In recognition of National Tree Week 2016, Journal of Ecology Associate Editor Emily Lines and some of her students from Queen Mary University of London got together to think about the state of today’s urban trees…
London may not be the world’s largest city, but with 8 million trees covering 20% of its area, it is, according to the founder of the Greater London National Park campaign Daniel Raven-Ellison, the world’s largest urban forest. The historical significance of trees in London is all around us, with place names such as Poplar, for the local abundance of black poplar trees, and Seven Sisters, named after the seven elms that once stood in a circle there (Hidden London, 2016). Indeed the iconic London plane is so named because of its abundant planting by the Victorians (Street Tree, 2014) and is likely, appropriately for our multicultural city, a hybrid of two non-native species: the Oriental plane and American sycamore.
Enhancement of urban natural space often comes in the form of tree planting initiatives, such as the Mayor of London’s Street Tree programme, which are underpinned by common perceptions of ‘the more, the better’. However, amidst our preoccupation with planting, we may have overlooked the fact that urban trees are exposed to levels of stress in built-up environments that are a far cry from their natural habitats. Indeed, recent research on urban trees in the US highlights a potentially worrying future for our urban trees. There, an alarming drop in urban tree cover has been observed (Nowak & Greenfield, 2012), and newly planted urban trees rarely reach full maturity (Moll, 1989); one study found that for every 100 trees planted, only half would live for more than two decades (Lu et al., 2010).
As a group of East London students and residents we are lucky enough to have access to the green spaces of Victoria park, Mile End park, and Lea river valley, so we are well-placed to highlight the challenges faced by urban trees.

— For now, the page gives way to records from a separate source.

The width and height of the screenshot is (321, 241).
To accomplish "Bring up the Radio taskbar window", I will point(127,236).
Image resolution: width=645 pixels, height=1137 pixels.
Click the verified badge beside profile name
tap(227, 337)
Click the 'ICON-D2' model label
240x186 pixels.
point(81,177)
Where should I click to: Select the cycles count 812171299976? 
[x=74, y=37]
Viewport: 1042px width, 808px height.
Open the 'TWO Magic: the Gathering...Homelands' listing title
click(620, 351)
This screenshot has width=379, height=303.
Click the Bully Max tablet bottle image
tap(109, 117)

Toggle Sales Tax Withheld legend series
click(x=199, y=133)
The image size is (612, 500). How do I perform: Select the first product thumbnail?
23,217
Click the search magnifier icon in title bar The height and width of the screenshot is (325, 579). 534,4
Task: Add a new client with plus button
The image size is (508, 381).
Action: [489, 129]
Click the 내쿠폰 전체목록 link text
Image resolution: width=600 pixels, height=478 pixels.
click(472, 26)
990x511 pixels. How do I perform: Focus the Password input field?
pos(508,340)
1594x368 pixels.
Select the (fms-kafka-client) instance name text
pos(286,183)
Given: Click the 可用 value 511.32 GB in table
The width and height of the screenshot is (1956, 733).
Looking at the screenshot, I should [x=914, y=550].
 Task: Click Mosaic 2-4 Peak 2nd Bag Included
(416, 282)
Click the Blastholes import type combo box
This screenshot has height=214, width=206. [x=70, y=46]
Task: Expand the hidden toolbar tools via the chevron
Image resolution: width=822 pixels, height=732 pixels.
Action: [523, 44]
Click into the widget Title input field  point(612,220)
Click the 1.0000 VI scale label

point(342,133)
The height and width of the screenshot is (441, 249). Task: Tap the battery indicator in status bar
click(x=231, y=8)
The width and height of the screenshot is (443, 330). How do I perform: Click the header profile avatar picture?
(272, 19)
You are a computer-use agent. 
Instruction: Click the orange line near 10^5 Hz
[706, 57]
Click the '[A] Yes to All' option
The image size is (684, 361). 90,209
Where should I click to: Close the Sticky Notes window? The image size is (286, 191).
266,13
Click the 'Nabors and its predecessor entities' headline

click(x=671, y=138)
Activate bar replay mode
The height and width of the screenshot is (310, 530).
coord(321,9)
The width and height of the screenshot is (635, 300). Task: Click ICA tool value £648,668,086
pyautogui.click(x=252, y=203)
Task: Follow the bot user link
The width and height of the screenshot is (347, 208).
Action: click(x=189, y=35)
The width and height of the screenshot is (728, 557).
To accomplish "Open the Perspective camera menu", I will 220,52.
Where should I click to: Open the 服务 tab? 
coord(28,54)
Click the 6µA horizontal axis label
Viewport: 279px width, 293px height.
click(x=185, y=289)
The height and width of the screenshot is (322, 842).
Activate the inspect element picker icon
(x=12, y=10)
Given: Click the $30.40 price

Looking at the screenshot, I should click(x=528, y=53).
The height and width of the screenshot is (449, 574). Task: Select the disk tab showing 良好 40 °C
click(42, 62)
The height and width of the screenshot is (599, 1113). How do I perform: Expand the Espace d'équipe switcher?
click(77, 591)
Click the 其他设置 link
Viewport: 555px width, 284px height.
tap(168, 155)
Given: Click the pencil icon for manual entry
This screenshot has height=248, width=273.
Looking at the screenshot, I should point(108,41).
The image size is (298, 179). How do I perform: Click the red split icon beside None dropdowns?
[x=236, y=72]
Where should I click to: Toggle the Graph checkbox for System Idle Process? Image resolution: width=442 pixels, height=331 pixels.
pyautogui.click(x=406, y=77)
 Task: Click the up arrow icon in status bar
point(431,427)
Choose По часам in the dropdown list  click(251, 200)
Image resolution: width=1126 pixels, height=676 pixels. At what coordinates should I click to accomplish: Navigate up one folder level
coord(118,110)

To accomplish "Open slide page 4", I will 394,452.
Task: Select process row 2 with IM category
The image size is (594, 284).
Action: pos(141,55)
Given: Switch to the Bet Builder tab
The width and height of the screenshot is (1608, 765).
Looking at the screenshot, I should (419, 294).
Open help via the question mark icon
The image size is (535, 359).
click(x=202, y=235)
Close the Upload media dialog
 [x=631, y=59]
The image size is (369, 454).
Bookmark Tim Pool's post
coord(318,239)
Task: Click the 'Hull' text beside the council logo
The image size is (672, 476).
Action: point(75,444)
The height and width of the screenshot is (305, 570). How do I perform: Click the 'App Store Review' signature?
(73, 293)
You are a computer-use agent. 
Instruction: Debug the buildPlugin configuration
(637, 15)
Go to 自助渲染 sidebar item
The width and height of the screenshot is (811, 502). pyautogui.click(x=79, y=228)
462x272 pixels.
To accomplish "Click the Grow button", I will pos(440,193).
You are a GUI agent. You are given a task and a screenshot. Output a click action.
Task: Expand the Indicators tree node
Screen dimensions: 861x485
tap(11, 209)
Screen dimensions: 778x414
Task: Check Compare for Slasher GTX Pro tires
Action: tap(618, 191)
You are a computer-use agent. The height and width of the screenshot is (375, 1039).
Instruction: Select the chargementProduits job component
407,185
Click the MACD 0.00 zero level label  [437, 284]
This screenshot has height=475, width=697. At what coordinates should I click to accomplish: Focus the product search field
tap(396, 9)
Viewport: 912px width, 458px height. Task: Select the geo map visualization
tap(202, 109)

The destructive effect of urbanisation on habitats could be offset by planting and maintaining large trees that can hold many species. A single urban tree can provide habitat for hundreds of other organisms. For instance, oaks provide both nesting sites for birds such as the pied flycatcher and marsh tit and roosting sites for bats within holes in their bark (Woodland Trust, 2016). Non-native urban trees provide shelter and food to migrating birds such as waxwings that feed on berries (BTO Bird Migration, 2016; Greenspace Information for Greater London, 2016). Insects such as butterflies, beetles and moths are highly dependent on urban trees for their habitat, with London’s willows and oaks supporting over 400 insect species (Rogers et al., 2015). Urban trees also provide vital habitat for ‘hidden species’ such as lichens, with London’s trees alone harbouring over 60 species of lichen (Larsen et al., 2007). Lichens are known to be a biomonitoring species, found only in areas of limited pollution. While SO2 has often been cited as the main culprit for restricting lichen colonisation in cities, studies have now found that vehicular emissions (especially release of nitrogenous compounds) coupled with temperature changes may have a stronger impact on species distribution (Purvis et al., 2003; Bates et al., 2001).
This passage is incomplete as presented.